The Chinese Communist Party boasts it has prevented 400 million lives through the one-child policy, according to WRWF. They have reported 336 million abortions and 200 million sterilizations through its enforcement. Nearly 1,500 unborn babies are aborted every hour under the policy.
"They don't have any humanity. They are not humans," Liu said.
"They must have children and parents, too. But they don't have any conscience. This is how China is."
Several photographs taken in the hospital room show Liu lying on the bed. Beside her, on the floor, is a bucket. Inside is her aborted child.
"His nose, ears, mouth are all there," Zhou told Sky News.
"It is a child that would have lived if not for the forced abortion. It's because of their cruelty. Look, his hand is very obvious."
Zhou told Sky's correspondent Mark Stone that he begged to pay the fine to get an exemption from the controversial population-control policy, but by the time he made it to the hospital, his wife had already been injected with drugs to kill their child.

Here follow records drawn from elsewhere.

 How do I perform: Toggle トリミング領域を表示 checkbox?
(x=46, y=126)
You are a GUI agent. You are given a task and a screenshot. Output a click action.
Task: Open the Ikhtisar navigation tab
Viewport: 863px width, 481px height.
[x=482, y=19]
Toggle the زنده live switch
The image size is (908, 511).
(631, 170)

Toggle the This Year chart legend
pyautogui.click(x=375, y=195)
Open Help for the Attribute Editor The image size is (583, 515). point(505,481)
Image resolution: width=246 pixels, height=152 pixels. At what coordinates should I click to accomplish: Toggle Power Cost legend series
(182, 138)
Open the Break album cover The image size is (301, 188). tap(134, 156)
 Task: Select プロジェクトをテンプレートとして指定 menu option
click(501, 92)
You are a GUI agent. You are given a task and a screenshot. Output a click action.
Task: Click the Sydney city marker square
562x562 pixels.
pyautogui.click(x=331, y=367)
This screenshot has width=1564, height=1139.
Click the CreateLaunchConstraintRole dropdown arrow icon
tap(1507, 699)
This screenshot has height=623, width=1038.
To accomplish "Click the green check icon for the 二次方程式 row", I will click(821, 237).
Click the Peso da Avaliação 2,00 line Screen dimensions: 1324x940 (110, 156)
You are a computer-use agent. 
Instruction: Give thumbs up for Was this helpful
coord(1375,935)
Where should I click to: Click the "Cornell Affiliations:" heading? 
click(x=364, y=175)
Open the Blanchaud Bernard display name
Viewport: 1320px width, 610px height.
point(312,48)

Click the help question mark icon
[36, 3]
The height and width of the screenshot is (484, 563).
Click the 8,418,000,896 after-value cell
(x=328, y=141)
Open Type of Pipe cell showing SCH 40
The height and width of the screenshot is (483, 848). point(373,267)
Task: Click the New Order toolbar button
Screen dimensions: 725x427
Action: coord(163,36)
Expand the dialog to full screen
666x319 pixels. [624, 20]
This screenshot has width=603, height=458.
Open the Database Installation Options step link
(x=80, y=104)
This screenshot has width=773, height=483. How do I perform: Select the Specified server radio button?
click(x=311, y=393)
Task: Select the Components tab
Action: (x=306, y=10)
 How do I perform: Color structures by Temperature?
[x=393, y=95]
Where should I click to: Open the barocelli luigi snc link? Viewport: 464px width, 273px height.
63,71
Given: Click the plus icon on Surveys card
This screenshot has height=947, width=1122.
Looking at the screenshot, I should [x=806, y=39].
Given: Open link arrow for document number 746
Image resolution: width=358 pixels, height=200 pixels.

"My wife was lying in bed. I asked her, 'Have you been injected?' She said 'yes.' I asked if the baby was still moving. She said 'not much.'"
"After that, I didn't want my wife to see my crying. I went outside. I cried, but only for a while because I needed to return to comfort her. She was very sad. She cried, day and night.
"Every time I heard babies' voices from other wards, I could hardly control myself. I had to go out. I have lost my child. I am speechless, words can't describe my feelings."
A nurse in the hospital's maternity ward told Sky News she "didn't know if the abortion was forced or not."
"There are many reasons for abortions. I don't know the specific reason for this case and it's not my place to care," she added.
Sky News contacted the Chinese Embassy in London for comment. The request for comment on the story from China's central government went unanswered.